Thursday, January 26, 2006

Europe In The Doldrums



The Austrian Alpine retreat of Salzburg held a birthday bash on January 27 to celebrate the 250th birthday of the city's most famous son Wolfgang Amadeus Mozart. It wasn't the only show in town. Europe's business, political and cultural elite also were in town but not to party but rather to mourn the falling fortunes of Europe's bureaucratic behemoth, the European Union.

These are dark days for the EU bureaucrats. Last year, the French -- rah-rah backers of the EU project -- said Non! to a draft EU 'constitution' along with voters in Holland. Eurosceptics, mostly based in Britain but growing, said it was time to stick a fork in the constitution which wasn't really such, but would have streamlined the workings of the EU and, maybe, just maybe, gave Brussels more muscle in foreign affairs, dragging Europe out of Washington's shadow.

French Prime Minister Dominique de Villepin struck a flat note at the "Sound of Europe" confab in Salzburg, warning the EU is losing its legitimacy in the eyes of the European public by expanding too fast and opening membership talks with Turkey.
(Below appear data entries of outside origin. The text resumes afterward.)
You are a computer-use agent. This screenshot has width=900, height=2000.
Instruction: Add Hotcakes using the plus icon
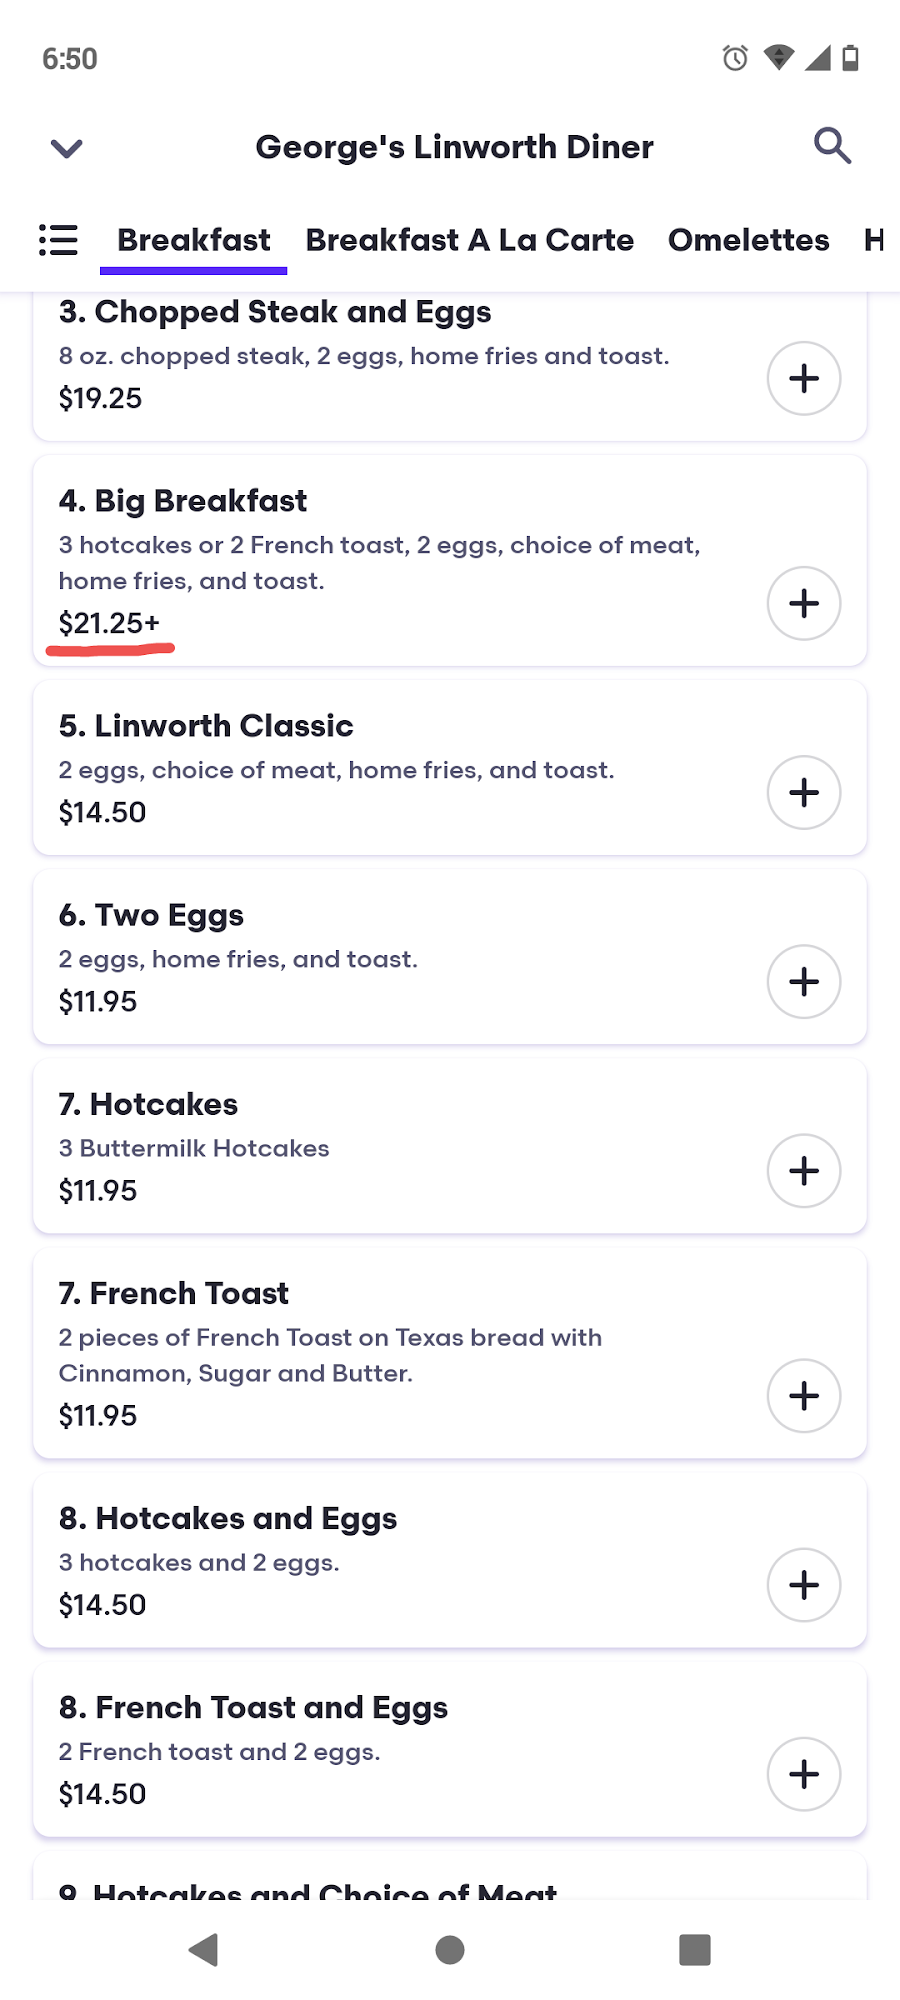(803, 1170)
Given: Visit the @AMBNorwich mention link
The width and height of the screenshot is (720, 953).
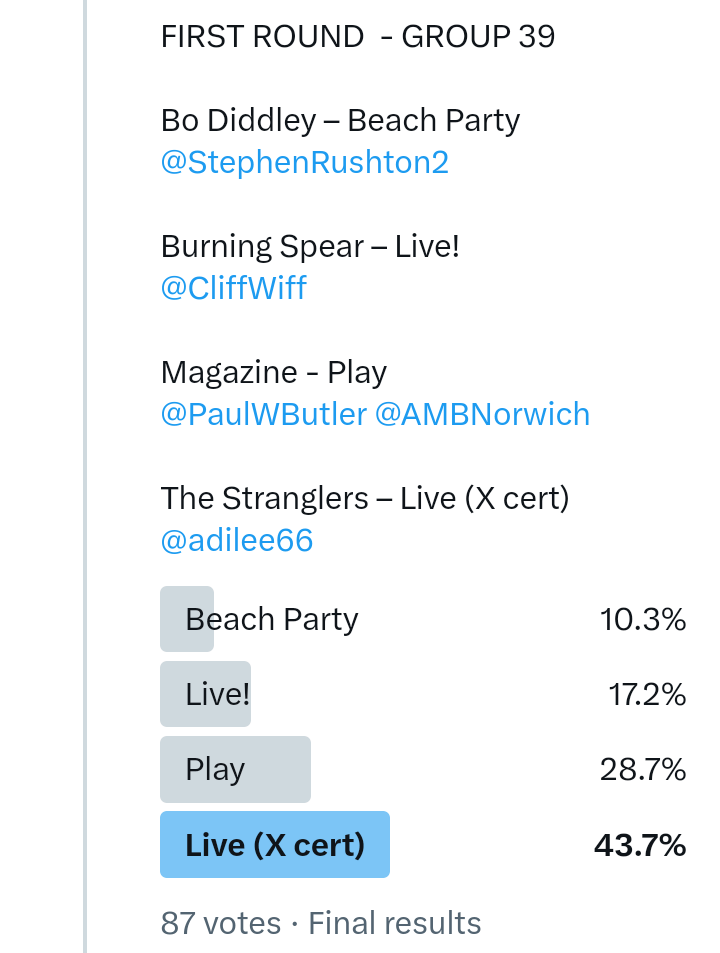Looking at the screenshot, I should (482, 414).
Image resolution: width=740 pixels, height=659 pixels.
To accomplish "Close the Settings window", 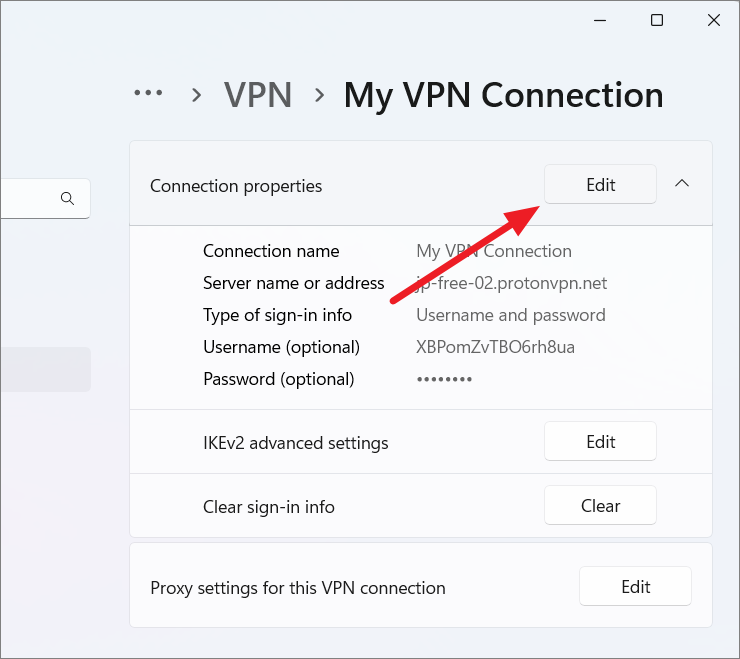I will 714,20.
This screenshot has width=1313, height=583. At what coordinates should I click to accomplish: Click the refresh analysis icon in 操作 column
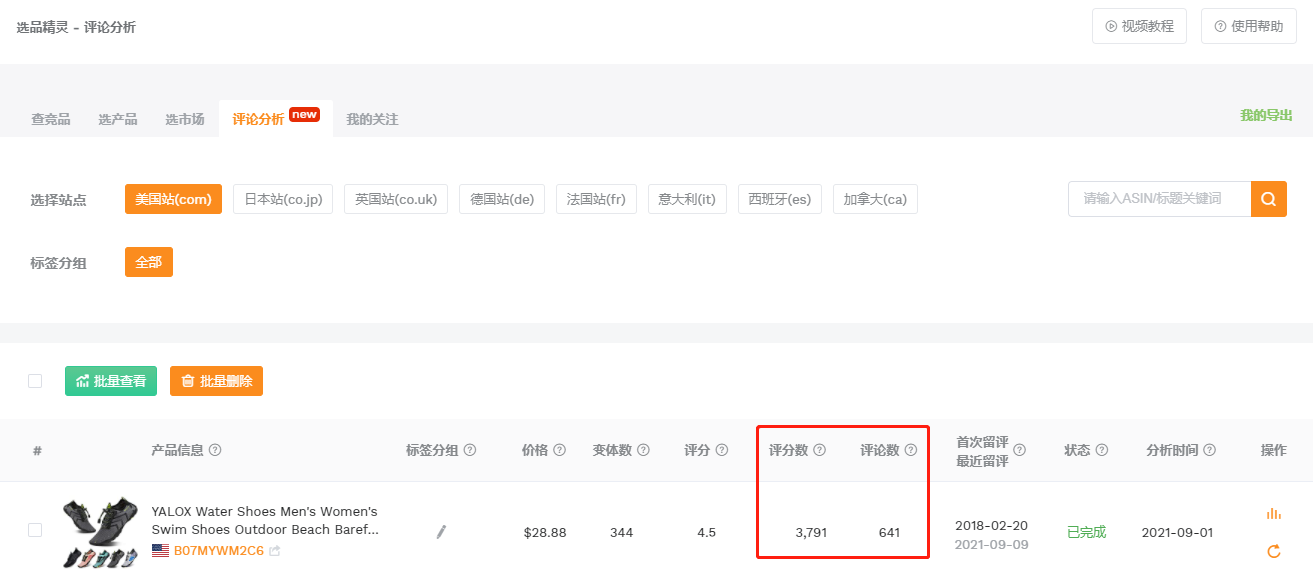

Europeans like to treat the EU as their whipping boy, blaming it for all that ills the continent, be it true or not. And more see the EU as nothing more than a Trojan Horse for advancing a neoliberal agenda, putting at risk the continent's social welfare model. Taking in ten mainly former Soviet bloc countries in 2004, expanding the EU to 25, has sparked fears in western Europe that their well-paid jobs will move further east, not to faraway Asia, but to new members like Poland, Slovakia, and Hungary. Even cheaper workers will join the club when the EU nets snag Bulgaria and Romania in 2008.

For the most part, the fears are legit, just ask the 1,700 workers at an AEG home appliance factory in the southern Germany city of Nuremburg. Electrolux, the parent company of AEG, announced in January it will shut the plant and move production to Poland and Italy where wages are a fraction of those in Germany. The workers did stage a strike, but not to save their jobs, rather to salvage decent severance packages, according to IG Metall trade union which represents them.

Further afield in Asia, however, the dogs of globalization are barking as well. Fears of losing jobs to cheaper Asian competitors sparked a continent-wide 24-hour strike by Europe's 50,000 dockworkers on January 16, shutting down ports in Hamburg, Rotterdam and Antwerp among others. They were protesting a EU plan to liberalize cargo handling, which its backers said would offer the usual neo-liberal recipe of more efficiency and competition at lower cost. In the French city of Strasbourg, thousands of stevedores clashed with riot police -- 64 of whom suffered injuries -- outside the European parliament where EU lawmakers debated and eventually defeated the dock liberalization measure, a slight setback for the EU's pro-business agenda.

Many Europeans feel the EU does the bidding of business rather than attend to the needs of everyday folk, if findings of a recent Eurobarometer opinion poll are to be believed.

Even the wealthy Austrians are down on the EU. Only 32 percent of the country's of those polled considers Europe a good thing, compared with 46 percent a year ago, making it the most euro-skeptic of the EU's 25 member states. Their ethnic kin in Germany aren't any more optimistic. They blame the EU for their country's economic and social problems. A stunning 84 percent of those polled fear that German jobs are likely to be lost to EU countries where labor cost are lower.

The Germans fear taking in either Turkey or maybe Ukraine will lead to an economic crisis. And while they don't blame the EU, Germans see EU membership as "part of the negative development" making German life less agreeable.

Turkish membership is the latest push-button issue to turn many off to the EU project. Most Europeans don't want Muslim Turkey in their club, and point out only a morsel of its territory lies within "Europe".

If things weren't bad enough, Frits Bolkestein, the former EU Commissioner for the internal market, said that the EU's new single currency, the euro, may not survive in the long term. Bolkestein warned that the euro would face a dramatic test in about ten years time when the pension crisis hits Europe "ruthlessly," with a swelling number of baby-boomers reaching retirement while too few young workers are available to pay the taxes needed to service the pensions.

Important states like Italy, the third largest economy in the Eurozone, are wholly unprepared for this crisis, Bolkestein warned.

A nightmare scenario is predicted for Germany which now has the world's highest proportion of childless women. The statistics, collected by the EU in 2005, found that thirty per cent of German women have not had children, and women graduates were even less likely to breed, with 40 percent of them having no children.

Not to be outdone in the doom-and-gloom department, another former Commissioner, Austria's Franz Fischler, has warned the EU risked becoming "the first empire in history to go down before it was founded."

Is it time to strike up Mozart's Requiem?